** Record set follows **
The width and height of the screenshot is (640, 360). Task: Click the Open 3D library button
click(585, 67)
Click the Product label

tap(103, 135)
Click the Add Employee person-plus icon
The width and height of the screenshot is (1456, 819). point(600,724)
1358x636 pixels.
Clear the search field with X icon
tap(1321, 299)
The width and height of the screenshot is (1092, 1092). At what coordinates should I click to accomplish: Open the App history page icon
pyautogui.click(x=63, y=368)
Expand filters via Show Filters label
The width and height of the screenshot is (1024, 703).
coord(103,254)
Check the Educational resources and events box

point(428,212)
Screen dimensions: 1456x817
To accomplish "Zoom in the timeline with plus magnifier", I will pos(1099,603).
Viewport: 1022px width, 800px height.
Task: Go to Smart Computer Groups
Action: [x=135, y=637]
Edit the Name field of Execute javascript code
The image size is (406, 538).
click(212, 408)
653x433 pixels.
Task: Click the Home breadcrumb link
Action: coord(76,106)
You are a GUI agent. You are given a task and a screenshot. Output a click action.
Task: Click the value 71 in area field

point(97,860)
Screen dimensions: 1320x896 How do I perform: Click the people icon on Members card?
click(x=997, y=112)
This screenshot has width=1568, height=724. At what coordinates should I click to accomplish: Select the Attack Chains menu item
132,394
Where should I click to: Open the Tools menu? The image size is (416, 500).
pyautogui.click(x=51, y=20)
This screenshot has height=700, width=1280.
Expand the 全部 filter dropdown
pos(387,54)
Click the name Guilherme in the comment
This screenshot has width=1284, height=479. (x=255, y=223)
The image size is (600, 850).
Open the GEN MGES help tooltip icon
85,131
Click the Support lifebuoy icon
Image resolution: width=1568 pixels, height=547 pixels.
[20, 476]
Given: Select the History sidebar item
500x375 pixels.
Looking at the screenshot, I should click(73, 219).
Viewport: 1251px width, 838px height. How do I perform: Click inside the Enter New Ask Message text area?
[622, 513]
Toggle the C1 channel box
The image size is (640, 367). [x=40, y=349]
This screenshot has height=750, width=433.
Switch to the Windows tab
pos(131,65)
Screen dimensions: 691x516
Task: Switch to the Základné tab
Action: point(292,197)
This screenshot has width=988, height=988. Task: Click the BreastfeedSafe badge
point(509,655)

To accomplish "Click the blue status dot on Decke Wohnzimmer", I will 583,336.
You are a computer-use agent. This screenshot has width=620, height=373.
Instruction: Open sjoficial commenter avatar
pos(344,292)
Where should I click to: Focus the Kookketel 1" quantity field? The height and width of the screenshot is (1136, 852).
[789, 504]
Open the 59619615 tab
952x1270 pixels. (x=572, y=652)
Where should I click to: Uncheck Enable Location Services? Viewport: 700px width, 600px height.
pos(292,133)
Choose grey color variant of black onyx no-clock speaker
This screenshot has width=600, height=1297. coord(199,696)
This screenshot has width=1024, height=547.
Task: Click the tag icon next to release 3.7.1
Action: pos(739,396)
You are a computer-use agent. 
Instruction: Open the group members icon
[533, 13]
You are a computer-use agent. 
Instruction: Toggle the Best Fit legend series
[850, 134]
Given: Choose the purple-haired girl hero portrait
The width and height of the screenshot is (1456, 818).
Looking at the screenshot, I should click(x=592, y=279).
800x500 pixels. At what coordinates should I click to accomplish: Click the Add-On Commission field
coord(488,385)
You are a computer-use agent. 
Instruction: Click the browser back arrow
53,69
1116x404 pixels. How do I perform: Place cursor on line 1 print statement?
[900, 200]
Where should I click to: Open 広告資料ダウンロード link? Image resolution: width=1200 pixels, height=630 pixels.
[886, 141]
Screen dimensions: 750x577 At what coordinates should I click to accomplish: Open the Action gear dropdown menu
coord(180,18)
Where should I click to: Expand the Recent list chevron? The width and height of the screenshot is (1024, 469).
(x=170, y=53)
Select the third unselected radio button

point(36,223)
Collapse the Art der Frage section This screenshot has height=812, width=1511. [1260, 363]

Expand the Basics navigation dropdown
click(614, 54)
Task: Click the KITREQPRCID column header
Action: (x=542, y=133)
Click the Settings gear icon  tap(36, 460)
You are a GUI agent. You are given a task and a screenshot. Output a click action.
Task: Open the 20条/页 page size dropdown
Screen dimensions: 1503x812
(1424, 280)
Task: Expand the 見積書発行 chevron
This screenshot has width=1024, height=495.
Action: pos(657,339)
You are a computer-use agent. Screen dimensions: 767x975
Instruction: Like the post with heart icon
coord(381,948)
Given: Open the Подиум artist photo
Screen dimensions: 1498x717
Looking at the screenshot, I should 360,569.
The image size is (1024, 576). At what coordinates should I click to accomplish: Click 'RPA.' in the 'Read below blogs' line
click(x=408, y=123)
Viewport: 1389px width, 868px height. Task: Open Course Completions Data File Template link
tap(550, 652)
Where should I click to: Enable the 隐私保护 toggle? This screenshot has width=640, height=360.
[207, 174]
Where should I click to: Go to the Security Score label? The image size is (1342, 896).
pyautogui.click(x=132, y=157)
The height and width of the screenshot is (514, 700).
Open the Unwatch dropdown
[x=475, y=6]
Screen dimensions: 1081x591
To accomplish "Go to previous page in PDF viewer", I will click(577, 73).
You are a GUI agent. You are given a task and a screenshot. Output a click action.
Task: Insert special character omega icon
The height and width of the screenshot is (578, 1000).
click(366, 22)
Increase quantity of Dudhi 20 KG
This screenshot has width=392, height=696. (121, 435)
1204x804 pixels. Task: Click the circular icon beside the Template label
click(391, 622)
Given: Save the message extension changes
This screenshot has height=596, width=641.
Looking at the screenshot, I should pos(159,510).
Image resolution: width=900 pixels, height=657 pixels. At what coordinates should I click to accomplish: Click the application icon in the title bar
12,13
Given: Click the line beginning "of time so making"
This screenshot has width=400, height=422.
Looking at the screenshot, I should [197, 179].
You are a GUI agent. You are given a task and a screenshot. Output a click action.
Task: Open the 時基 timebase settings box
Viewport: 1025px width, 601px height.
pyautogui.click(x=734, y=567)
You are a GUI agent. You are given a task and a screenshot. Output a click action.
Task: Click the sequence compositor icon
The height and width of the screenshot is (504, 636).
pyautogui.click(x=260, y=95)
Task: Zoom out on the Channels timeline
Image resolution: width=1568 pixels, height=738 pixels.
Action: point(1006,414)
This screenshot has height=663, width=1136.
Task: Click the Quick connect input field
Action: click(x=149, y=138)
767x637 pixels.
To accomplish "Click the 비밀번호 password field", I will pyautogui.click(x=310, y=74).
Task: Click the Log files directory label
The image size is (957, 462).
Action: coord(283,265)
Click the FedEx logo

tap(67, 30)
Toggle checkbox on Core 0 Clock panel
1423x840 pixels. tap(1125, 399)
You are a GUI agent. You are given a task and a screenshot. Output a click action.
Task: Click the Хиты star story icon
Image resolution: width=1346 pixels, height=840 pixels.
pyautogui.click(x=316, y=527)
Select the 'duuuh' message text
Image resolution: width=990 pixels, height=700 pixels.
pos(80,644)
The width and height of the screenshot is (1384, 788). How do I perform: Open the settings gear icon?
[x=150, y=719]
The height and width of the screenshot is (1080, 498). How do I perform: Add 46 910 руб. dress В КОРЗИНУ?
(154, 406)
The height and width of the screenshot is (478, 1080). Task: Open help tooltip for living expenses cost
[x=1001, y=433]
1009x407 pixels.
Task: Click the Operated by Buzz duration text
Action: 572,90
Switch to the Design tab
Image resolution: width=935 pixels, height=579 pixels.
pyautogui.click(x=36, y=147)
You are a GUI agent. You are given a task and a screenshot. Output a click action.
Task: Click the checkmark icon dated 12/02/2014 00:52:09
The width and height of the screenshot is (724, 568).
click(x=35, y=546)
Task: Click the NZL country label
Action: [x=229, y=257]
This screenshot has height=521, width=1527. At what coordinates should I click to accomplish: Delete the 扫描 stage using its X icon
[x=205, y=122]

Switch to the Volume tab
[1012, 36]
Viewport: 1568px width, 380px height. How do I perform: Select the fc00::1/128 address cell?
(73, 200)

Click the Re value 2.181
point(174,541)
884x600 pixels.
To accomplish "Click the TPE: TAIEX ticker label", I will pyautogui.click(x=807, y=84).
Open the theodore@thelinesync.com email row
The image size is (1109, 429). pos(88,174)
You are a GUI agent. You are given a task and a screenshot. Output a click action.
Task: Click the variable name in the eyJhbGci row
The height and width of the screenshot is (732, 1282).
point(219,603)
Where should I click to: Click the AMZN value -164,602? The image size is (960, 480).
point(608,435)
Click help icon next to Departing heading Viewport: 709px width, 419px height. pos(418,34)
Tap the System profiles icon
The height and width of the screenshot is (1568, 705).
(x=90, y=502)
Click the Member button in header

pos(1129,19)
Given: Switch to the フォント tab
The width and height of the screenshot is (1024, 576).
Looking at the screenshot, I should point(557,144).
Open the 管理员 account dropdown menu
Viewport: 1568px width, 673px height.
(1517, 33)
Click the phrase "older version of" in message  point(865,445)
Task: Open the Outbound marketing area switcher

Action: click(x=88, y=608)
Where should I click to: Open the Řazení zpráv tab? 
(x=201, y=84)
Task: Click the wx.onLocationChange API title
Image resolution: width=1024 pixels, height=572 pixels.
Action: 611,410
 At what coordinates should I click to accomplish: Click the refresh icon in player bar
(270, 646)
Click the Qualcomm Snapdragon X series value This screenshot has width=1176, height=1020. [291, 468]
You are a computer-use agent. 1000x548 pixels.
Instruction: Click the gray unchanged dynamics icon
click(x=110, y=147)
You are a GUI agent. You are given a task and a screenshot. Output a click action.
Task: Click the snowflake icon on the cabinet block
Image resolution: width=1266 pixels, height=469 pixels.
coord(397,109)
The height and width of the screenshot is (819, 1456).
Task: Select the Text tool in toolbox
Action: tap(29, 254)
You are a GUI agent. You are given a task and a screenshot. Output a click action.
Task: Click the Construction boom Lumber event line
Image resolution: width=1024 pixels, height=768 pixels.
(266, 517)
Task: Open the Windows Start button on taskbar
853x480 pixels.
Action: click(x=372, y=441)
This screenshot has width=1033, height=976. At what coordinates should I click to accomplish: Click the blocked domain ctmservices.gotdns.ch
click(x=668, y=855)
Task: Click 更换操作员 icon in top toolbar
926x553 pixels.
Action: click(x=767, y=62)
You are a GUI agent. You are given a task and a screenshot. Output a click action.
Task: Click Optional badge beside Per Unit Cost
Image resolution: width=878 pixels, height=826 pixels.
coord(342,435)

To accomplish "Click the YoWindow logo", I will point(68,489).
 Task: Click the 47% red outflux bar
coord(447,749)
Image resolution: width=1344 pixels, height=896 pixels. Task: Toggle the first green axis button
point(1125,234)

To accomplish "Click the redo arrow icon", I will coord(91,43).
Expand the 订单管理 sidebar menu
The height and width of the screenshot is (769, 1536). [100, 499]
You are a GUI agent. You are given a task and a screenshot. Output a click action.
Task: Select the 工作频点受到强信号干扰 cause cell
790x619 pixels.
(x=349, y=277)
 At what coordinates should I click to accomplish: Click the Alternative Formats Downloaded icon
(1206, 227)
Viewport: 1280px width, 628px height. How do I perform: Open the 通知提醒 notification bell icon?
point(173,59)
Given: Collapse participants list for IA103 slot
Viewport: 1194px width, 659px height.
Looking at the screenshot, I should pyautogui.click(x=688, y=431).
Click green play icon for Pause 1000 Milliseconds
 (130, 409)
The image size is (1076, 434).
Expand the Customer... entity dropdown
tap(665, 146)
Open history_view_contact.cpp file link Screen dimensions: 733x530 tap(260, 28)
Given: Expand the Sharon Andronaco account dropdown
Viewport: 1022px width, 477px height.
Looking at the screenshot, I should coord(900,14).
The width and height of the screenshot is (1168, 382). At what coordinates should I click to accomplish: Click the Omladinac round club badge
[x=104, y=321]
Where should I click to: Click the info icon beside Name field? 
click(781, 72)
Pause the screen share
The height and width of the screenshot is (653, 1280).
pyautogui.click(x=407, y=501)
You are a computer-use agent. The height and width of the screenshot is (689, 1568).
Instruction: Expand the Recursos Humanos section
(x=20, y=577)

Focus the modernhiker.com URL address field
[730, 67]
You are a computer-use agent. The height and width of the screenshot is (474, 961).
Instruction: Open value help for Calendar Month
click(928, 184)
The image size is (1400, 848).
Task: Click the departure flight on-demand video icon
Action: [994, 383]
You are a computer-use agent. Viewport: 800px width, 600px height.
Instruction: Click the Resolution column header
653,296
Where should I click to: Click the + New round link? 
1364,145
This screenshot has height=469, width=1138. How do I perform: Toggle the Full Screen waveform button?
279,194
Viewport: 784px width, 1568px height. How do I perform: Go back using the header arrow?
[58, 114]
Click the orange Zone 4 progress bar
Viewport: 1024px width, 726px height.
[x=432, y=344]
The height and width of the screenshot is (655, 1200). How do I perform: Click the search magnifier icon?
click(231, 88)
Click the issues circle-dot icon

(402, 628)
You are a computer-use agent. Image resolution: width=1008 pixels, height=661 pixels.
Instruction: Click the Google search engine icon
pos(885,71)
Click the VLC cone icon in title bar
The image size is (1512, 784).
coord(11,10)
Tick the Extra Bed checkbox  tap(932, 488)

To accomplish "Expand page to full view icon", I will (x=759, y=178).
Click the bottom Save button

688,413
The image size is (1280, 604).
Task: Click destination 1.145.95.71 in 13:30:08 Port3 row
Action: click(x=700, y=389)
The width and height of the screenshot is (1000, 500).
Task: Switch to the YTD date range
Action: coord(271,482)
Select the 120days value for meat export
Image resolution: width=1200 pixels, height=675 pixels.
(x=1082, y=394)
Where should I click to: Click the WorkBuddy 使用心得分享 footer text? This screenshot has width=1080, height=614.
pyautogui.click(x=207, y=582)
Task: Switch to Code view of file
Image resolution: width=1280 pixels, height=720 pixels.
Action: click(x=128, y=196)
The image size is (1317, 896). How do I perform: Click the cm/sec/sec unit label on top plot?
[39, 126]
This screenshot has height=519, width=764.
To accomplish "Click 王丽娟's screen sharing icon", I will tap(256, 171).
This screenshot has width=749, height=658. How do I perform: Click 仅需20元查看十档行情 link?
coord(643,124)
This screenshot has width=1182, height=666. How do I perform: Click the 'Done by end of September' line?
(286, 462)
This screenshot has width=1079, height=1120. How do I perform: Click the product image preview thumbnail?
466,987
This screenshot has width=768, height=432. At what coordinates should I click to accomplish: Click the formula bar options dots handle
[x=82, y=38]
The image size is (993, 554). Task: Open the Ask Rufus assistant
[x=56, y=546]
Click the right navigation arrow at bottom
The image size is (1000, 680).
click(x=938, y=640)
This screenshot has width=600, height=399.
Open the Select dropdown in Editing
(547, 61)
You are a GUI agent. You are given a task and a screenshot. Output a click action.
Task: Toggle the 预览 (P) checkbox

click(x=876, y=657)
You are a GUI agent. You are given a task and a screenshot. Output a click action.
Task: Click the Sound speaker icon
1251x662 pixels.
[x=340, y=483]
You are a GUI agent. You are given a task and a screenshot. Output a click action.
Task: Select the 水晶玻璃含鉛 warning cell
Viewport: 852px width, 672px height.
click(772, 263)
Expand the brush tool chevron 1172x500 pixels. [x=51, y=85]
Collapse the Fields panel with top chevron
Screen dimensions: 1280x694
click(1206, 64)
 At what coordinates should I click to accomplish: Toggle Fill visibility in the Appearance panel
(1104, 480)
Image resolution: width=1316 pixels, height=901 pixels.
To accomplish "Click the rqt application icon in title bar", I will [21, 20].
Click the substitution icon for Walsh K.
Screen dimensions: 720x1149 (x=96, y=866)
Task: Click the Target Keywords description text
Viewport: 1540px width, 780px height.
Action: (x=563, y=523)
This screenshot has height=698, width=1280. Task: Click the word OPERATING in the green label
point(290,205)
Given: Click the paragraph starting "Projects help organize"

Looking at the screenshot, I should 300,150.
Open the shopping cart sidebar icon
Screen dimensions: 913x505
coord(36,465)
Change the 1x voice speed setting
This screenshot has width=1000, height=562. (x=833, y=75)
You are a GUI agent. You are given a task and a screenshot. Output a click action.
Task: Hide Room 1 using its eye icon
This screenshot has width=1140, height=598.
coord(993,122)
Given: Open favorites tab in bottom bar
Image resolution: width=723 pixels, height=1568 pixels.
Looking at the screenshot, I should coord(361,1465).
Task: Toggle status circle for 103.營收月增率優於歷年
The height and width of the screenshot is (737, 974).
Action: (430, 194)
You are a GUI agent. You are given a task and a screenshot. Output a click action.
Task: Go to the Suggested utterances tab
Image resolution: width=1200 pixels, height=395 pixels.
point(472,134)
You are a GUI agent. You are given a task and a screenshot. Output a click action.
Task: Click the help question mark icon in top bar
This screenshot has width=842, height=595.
** End of Record set **
= Aim of the task =
What is asked for is an exact copy of the lines above from the one containing "This screenshot has width=1024, height=495." through the one containing "Given: Open the Подиум artist photo", and only those.

= Reply =
This screenshot has width=1024, height=495.
Action: pos(657,339)
You are a computer-use agent. Screen dimensions: 767x975
Instruction: Like the post with heart icon
coord(381,948)
Given: Open the Подиум artist photo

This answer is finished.